Dutch/Belgian tournament

Kovz

Kovz

Published: Thu 22 Aug 2019

Seasoned O travellers Andy Rimes and Rosie Wych saught out fresh terrain in the Low Countries...and of course the chance to add another souvenir O top to their collections.

Amazingly, the intriguing series of inland dune areas over there might not be used again - Andy and Rosie report.

Results/ tournament website

4-Daagse van Limburg (4 days of Limburg)

For the second part of our summer orienteering trip, Rosie and I drove to Northern Flanders to take part in this relatively low key event hosted jointly by a Belgian and a Dutch club. Two events took place in Belgium and two across the border in Nederland. The areas used in Belgium were forested dunelands, in Holland the area featured more open areas with lots of actual sand. After the excessive heat, steepness and technical difficulty of our previous event in Slovenia last month, the complete lack of any hills hereabouts surely meant the orienteering would be physically (and technically?) a piece of cake.....

Unlucky for some! Andy's 20 minute leg to #13 on Day 1

Unlucky for some! Andy's 20 minute leg to #13 on Day 1
Credit: 4 Days of Limburg

Day 1 : De Weyervlakte

Shortened long event

The warm up day on a Belgian military training ground with an excellent event centre in the military buildings. The facilities provided included cafe, bar and showers with lots of seating. No traders were present for the whole event. The weather today was excellent for our early runs but showers forecast for the later runners. Organisation was typically slick and trouble free with English being widely spoken. The walk to the start was long going through the competition area- shorter courses including Rosie’s had a second, closer start arena.

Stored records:
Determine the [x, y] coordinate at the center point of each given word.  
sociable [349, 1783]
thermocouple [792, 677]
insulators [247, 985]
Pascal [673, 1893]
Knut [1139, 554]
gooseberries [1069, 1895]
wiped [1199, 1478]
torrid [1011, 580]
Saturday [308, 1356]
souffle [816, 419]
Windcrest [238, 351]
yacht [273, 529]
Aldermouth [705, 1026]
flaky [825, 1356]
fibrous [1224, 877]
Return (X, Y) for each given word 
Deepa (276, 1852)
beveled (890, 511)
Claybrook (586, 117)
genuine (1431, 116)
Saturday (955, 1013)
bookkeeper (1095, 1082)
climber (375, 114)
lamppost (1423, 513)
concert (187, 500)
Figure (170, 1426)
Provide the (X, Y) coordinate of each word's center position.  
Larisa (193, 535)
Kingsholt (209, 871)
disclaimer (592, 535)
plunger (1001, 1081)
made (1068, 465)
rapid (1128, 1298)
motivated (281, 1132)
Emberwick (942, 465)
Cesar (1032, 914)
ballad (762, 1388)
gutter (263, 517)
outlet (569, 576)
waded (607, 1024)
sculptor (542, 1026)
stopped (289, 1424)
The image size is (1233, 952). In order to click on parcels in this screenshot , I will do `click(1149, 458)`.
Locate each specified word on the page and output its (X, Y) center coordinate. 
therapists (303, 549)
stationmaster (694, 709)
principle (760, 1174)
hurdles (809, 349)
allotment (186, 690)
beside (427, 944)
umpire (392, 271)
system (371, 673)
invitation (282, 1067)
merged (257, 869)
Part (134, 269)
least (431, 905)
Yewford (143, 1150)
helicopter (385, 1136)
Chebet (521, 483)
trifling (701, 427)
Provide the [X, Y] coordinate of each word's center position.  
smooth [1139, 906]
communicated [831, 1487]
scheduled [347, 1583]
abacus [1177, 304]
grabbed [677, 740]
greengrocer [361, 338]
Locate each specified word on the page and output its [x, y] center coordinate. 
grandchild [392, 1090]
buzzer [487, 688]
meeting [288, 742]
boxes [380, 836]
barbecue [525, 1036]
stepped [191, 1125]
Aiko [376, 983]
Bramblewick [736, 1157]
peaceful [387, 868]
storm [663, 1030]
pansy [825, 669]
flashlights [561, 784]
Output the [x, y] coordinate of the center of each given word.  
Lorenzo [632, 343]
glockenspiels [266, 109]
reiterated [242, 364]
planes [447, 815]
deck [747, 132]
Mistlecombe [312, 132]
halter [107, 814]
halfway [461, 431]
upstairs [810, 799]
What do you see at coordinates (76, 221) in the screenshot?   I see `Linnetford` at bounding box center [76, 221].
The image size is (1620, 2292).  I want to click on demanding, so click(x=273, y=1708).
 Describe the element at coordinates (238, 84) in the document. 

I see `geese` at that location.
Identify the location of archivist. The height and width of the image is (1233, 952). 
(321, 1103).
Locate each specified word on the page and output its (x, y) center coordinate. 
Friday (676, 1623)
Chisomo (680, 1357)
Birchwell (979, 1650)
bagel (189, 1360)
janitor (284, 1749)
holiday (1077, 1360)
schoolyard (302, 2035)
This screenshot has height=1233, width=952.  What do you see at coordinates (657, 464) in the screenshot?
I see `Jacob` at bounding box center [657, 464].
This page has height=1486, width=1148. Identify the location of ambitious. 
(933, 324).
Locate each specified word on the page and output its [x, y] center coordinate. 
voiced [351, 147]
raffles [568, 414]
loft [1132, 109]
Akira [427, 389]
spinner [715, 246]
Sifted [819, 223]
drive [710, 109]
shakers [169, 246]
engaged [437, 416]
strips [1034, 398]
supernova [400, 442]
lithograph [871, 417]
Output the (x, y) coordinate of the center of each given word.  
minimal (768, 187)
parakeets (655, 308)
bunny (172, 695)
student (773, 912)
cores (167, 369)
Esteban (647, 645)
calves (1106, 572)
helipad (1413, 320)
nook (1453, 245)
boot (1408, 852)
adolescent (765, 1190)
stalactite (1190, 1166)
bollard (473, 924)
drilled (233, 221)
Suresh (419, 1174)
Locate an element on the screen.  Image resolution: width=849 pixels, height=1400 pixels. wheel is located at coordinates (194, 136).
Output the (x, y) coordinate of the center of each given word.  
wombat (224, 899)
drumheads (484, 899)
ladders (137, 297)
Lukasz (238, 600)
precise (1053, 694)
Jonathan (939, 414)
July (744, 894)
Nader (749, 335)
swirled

_Task instructions_
Copy the passage of the orienteering report between "Published: Thu 22" and "to their collections.", inclusive, word for word.

_Exercise answer_
Published: Thu 22 Aug 2019

Seasoned O travellers Andy Rimes and Rosie Wych saught out fresh terrain in the Low Countries...and of course the chance to add another souvenir O top to their collections.